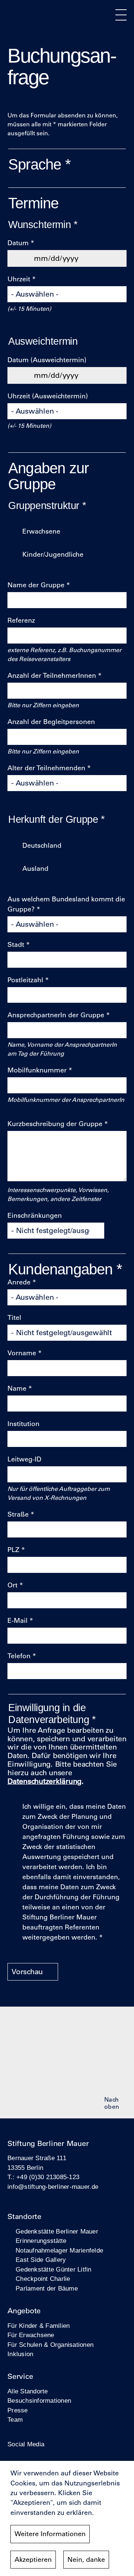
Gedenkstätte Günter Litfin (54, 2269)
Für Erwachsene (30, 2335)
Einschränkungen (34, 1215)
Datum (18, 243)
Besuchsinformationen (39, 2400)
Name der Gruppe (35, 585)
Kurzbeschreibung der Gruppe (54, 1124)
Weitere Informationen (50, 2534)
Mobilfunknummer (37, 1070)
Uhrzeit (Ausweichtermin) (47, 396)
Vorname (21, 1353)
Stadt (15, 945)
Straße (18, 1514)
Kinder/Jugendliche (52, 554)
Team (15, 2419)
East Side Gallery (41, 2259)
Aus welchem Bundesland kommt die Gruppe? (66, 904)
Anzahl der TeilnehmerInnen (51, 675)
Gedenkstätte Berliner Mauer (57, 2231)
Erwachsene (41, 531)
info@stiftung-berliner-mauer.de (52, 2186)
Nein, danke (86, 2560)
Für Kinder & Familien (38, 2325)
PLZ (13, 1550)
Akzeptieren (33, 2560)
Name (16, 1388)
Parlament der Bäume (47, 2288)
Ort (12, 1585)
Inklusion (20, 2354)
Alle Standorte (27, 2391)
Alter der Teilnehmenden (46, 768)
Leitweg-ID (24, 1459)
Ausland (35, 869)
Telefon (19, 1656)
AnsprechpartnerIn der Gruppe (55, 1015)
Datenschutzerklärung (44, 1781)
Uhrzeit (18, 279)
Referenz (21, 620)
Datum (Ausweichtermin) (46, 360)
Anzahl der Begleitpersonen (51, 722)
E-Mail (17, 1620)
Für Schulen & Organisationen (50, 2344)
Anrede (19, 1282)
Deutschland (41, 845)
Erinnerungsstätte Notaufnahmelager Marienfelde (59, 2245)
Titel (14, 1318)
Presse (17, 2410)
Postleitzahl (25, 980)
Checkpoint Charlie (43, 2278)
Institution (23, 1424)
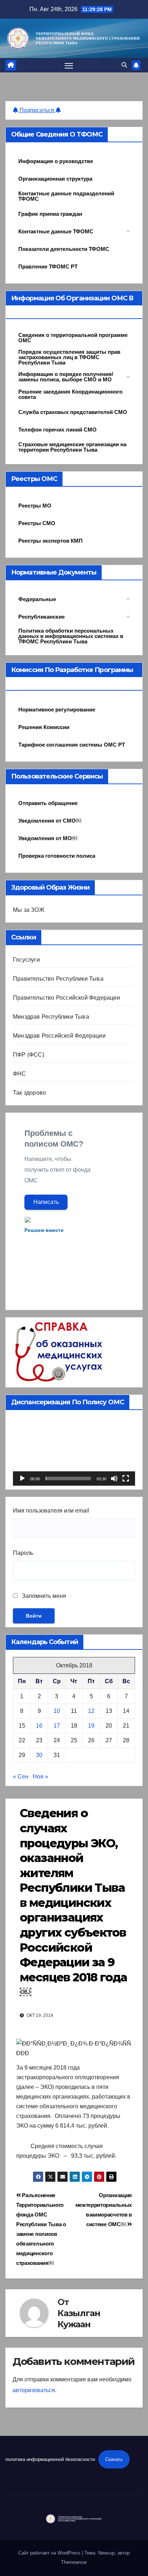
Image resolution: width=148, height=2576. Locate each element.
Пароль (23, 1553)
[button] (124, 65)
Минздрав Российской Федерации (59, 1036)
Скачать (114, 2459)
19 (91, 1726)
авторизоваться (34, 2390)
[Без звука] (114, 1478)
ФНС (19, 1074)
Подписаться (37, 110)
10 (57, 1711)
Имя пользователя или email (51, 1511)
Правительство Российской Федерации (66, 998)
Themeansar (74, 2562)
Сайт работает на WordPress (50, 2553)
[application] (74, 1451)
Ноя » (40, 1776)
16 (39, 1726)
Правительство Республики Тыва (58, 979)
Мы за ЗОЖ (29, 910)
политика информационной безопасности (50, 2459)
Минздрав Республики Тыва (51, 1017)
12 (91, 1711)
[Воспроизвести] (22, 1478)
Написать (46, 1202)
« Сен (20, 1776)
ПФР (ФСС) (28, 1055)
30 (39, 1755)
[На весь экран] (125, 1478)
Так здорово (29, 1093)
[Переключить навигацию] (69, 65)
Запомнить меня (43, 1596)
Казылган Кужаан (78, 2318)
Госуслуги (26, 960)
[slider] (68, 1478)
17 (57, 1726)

Task
Filter the listing for the word "Тыва" and copy every line that holds it.

Response
Правительство Республики Тыва (58, 979)
Минздрав Республики Тыва (51, 1017)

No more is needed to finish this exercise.